Nowadays, the importance of computational methods in the design of therapeutic agents in a more efficient way is indisputable. Particularly, these methods have been important in the design of novel acetylcholinesterase enzyme inhibitors related to Alzheimer’s disease. In this sense, in this report a computational model of linear prediction of acetylcholinesterase inhibitory activity of steroids and triterpenes is presented. The model is based in a correlation between binding energies obtained from molecular dynamic simulations (after docking studies) and \(\hbox {IC}_{{50}}\) values of a training set. This set includes a family of natural and semi-synthetic structurally related alkaloids reported in bibliography. These types of compounds, with some structural complexity, could be used as building blocks for the synthesis of many important biologically active compounds Therefore, the present study proposes an alternative based on the use of conventional and easily accessible tools to make progress on the rational design of molecules with biological activity.

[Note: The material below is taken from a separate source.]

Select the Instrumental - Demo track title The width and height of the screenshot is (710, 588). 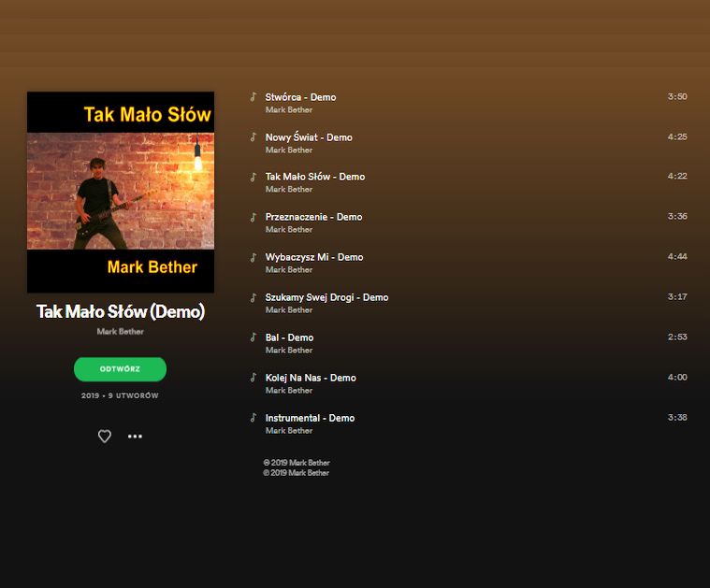click(310, 418)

如今，计算方法在以更有效的方式设计治疗剂中的重要性是无可争议的。特别是，这些方法在设计与阿尔茨海默病相关的新型乙酰胆碱酯酶抑制剂方面非常重要。从这个意义上说，在本报告中，提出了类固醇和三萜类化合物的乙酰胆碱酯酶抑制活性的线性预测计算模型。该模型基于从分子动力学模拟（对接研究后）获得的结合能与\(\hbox {IC}_{{50}}\)训练集的值。这组包括参考书目中报告的一系列天然和半合成结构相关的生物碱。这些类型的化合物具有一定的结构复杂性，可用作合成许多重要生物活性化合物的构建模块 因此，本研究提出了一种基于使用常规且易于获取的工具的替代方案，以在合理设计上取得进展具有生物活性的分子。